Her ne kadar yaptıkları kötü olsa da ben genelde Allah’a inanmayanların veya O’na şirk koşanların ırkçılık yapmalarına bir anlam vermişimdir. Ama Allah’a iman edenlerden bazılarının da aynı zulümleri yapmalarını hala anlayabilmiş değilim. Ve hep kendime şunu sormuşumdur; acaba bu Müslümanlar bir kavmi inkâr etmenin veya bir dili yasaklamanın yahut bir dili kısıtlamanın haddizatında Allah’ın ayetlerine karşı bir savaş anlamına geldiğini bilmiyorlar mı diye…
İvan Vahdetov da, Beyan Yayınlarına “Çevirmen” adıyla bastırdığı anılarının bir bölümünü bu cehaleti sorgulamaya ayırmış. İyisi mi, sizi Vahdetov’un bir ilkokul anısıyla baş başa bırakayım:[1]
“İlkokula yazıldığım gün elimde tek bir anahtar vardı: ‘Türkçe’. Hiçbir kapıyı açmadığını, daha doğrusu açmasına izin verilmediğini çok geçmeden anladım. Varlığın bir anahtarı olarak ‘Türkçe’ ile kendi evimin kapısını açmaya kalktığım her seferinde başkasının kapısını açmaya çalışan bir hırsız muamelesi gördüm.
Bir gün öğretmen yoklama yaparken adımı söyledi, ben de artık ezberlediğim ‘Bulgarca’ ‘Тук съм-Tuk sŭm’ kelimesini söyleyeceğime boş bulunup “buradayım” deyiverdim. Kapıyı zorlayan hırsızı elindeki suç aleti ile birlikte yakalamıştı. Elindeki cetvelle ağlatıncaya kadar dövdü. Kapı kilitliydi ve kapıyı açmak için elimdeki anahtarı kullanmama izin verilmiyordu.

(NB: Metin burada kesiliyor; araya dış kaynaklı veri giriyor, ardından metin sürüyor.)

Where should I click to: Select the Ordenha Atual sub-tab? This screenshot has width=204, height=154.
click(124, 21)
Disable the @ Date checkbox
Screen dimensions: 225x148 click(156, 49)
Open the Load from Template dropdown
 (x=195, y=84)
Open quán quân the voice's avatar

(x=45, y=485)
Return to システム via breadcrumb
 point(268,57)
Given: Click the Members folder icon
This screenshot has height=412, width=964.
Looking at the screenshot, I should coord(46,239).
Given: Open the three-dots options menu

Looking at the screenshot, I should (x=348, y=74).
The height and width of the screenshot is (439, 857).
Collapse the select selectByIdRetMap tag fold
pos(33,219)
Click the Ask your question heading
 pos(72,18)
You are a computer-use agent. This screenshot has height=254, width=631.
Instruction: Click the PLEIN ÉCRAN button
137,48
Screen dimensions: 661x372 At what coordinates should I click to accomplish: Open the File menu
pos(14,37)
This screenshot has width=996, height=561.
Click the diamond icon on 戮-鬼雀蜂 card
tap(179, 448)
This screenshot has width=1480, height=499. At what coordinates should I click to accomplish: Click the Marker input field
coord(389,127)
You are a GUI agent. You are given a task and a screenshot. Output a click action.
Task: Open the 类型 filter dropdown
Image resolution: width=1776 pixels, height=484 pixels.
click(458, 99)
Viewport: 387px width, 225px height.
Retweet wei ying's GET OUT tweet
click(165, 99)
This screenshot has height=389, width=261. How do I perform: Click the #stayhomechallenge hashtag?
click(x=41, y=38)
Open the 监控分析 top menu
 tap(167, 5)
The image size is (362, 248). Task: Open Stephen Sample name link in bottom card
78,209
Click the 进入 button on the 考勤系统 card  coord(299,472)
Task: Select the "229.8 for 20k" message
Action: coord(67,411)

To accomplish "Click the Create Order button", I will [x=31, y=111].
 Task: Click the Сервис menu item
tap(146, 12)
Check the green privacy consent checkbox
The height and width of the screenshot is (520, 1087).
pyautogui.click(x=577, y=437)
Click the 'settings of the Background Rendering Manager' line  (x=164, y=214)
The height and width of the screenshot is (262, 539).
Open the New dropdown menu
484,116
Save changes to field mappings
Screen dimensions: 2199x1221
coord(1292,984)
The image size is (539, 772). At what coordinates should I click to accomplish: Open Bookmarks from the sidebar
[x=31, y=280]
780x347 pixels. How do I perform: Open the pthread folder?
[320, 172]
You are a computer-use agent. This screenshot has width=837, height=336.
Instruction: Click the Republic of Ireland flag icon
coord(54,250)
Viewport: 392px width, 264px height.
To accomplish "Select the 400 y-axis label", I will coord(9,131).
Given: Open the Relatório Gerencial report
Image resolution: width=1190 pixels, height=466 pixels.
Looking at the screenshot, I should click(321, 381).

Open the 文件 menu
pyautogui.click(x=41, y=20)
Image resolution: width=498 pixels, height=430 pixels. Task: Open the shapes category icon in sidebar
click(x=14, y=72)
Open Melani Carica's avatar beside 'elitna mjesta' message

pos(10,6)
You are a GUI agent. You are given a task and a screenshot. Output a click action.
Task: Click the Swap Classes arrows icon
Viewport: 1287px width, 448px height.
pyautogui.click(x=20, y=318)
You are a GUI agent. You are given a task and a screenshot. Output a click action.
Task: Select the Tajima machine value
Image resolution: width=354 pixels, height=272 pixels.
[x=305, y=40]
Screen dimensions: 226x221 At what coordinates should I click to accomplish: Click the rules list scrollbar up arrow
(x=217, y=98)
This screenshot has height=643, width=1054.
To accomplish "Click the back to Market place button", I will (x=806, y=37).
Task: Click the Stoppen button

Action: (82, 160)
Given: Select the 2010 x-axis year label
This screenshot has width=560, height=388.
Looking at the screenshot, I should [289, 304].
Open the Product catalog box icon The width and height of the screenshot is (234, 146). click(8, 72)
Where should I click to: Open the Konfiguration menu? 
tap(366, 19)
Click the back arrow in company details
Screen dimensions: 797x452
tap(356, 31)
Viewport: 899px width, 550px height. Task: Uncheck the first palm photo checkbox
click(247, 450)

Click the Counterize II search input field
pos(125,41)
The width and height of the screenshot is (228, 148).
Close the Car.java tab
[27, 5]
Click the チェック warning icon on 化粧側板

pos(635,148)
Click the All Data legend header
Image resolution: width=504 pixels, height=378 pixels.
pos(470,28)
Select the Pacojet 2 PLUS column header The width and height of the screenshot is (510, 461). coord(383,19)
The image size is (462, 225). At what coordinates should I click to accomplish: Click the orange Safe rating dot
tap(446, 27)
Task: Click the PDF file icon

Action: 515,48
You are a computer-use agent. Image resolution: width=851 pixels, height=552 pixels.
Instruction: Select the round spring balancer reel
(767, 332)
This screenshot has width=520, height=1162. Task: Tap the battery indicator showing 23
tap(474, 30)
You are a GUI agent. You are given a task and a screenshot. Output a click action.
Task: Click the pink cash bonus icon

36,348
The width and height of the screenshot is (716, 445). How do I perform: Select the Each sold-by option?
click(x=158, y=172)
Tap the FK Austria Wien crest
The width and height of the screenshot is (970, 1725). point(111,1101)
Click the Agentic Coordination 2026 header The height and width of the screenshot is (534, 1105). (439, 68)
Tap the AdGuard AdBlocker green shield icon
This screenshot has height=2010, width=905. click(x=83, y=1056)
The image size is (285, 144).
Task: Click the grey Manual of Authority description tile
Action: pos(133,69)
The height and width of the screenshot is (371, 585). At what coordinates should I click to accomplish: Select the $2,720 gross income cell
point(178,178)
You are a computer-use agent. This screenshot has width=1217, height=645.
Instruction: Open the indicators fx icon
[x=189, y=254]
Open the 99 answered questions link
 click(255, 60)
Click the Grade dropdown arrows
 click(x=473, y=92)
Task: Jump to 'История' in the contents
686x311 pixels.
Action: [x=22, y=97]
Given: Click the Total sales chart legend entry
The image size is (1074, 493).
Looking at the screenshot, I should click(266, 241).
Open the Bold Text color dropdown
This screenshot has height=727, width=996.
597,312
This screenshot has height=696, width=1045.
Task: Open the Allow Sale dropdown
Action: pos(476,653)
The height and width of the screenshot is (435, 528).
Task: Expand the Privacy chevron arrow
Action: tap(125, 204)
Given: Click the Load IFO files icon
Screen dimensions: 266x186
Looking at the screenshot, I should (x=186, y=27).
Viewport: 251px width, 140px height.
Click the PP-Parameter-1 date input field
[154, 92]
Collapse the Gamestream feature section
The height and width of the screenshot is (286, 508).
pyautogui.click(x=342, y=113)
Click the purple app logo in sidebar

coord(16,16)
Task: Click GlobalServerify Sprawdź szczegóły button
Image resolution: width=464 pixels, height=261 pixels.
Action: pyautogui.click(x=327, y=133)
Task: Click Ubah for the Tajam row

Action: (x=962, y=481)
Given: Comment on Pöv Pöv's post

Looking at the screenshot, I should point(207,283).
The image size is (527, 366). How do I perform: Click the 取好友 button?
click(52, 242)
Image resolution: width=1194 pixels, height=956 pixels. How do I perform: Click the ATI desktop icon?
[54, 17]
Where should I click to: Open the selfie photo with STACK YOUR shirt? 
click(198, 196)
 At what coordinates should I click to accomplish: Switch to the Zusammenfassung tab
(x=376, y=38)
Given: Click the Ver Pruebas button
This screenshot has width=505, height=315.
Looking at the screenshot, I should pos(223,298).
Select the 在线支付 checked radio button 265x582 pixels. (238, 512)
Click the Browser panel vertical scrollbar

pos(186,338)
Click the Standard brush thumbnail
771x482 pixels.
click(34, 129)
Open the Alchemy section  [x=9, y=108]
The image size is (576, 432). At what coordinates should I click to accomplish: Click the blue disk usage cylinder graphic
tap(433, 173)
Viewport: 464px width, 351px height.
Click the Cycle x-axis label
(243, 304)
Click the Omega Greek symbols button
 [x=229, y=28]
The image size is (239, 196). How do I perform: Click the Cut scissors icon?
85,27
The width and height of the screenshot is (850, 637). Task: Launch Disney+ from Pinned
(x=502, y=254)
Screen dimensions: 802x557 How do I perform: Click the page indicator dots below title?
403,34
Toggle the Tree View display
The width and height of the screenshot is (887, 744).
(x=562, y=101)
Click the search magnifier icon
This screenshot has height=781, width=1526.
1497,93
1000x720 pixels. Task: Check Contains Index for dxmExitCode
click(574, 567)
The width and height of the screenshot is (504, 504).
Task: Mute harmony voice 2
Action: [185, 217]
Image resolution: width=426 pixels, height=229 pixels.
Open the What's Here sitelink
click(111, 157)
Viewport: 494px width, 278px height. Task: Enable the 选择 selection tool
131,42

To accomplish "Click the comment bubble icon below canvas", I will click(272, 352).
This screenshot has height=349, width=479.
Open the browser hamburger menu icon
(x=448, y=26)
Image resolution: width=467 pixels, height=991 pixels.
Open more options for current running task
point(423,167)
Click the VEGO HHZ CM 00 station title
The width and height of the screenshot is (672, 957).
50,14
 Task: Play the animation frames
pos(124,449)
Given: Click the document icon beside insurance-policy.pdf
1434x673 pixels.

Dedem sıklıkla: “Ya Mufettih’l-ebvab” derdi. Soranlara da, “Ey kapıları açan Allah’ım” demektir diye cevap verirdi. Bir anahtara mani varsa başka anahtar edinmek gerekiyordu. Öğretmen köklerimin üzerinde büyümeme izin vermiyor, tam tersine eğilmemi, bükülmemi istiyordu. Köyün ilkokulu kelimenin tam anlamıyla beni köklerimden koparmaya, başka bir kalıba sokmaya çalışan bir “eğitim” kurumuydu. Yarım asrı geçkin ömrümde Allah’ın bahşettiği fıtri anahtarı kullanmama engel olarak Allah’ın yarattığı evrenin kapılarını üzerime kilitleyip beni inkârın soğuk mahzeninde bükülmeye zorlayanlara karşı kapıları kurcalamaktan vazgeçmedim. Onlar sahip olduğum yegâne anahtar olan ‘Türkçeyi’ almak istediler ama ben üç anahtar…” Devamı Çevirmen’de…
Birçok şaheseri Türkçemize kazandıran Vahdettin İnce’nin, hacmi küçük ama içeriği dopdolu olan bu eserde sadece rejimin Vahdetov’lara reva gördüğü zulümleri öğrenmiş olmayacaksınız. Hangi şartlar altında olursa olsun hiçbir zorba güç önünde eğilmeden onurlu yaşamanın anahtarlarını da edineceğinizden eminim.